* _Raw records_
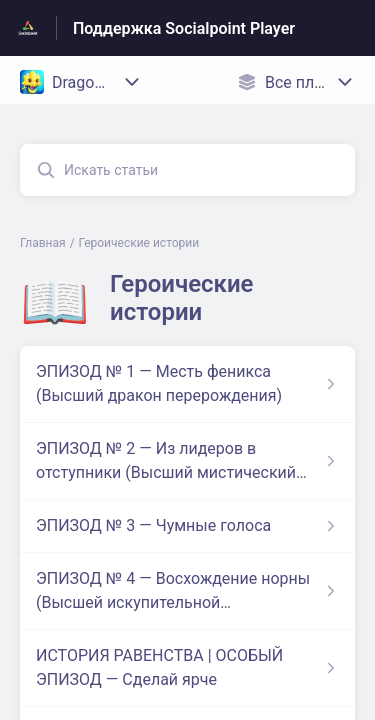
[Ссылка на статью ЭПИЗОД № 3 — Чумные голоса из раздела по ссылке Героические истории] (187, 526)
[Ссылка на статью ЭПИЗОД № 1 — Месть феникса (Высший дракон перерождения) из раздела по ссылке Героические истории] (187, 384)
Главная (43, 243)
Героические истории (139, 243)
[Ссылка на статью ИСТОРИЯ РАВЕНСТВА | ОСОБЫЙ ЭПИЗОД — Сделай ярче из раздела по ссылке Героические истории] (187, 668)
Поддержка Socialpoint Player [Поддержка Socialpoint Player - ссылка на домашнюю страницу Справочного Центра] (184, 28)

* _To do_
Reproduce all of the rows above, replacing every occurrence of "Героические истории" with "Истории героев" and leaving everything else unchanged. Omit the pictures from your answer.

* _Response_
[Ссылка на статью ЭПИЗОД № 3 — Чумные голоса из раздела по ссылке Истории героев] (187, 526)
[Ссылка на статью ЭПИЗОД № 1 — Месть феникса (Высший дракон перерождения) из раздела по ссылке Истории героев] (187, 384)
Главная (43, 243)
Истории героев (139, 243)
[Ссылка на статью ИСТОРИЯ РАВЕНСТВА | ОСОБЫЙ ЭПИЗОД — Сделай ярче из раздела по ссылке Истории героев] (187, 668)
Поддержка Socialpoint Player [Поддержка Socialpoint Player - ссылка на домашнюю страницу Справочного Центра] (184, 28)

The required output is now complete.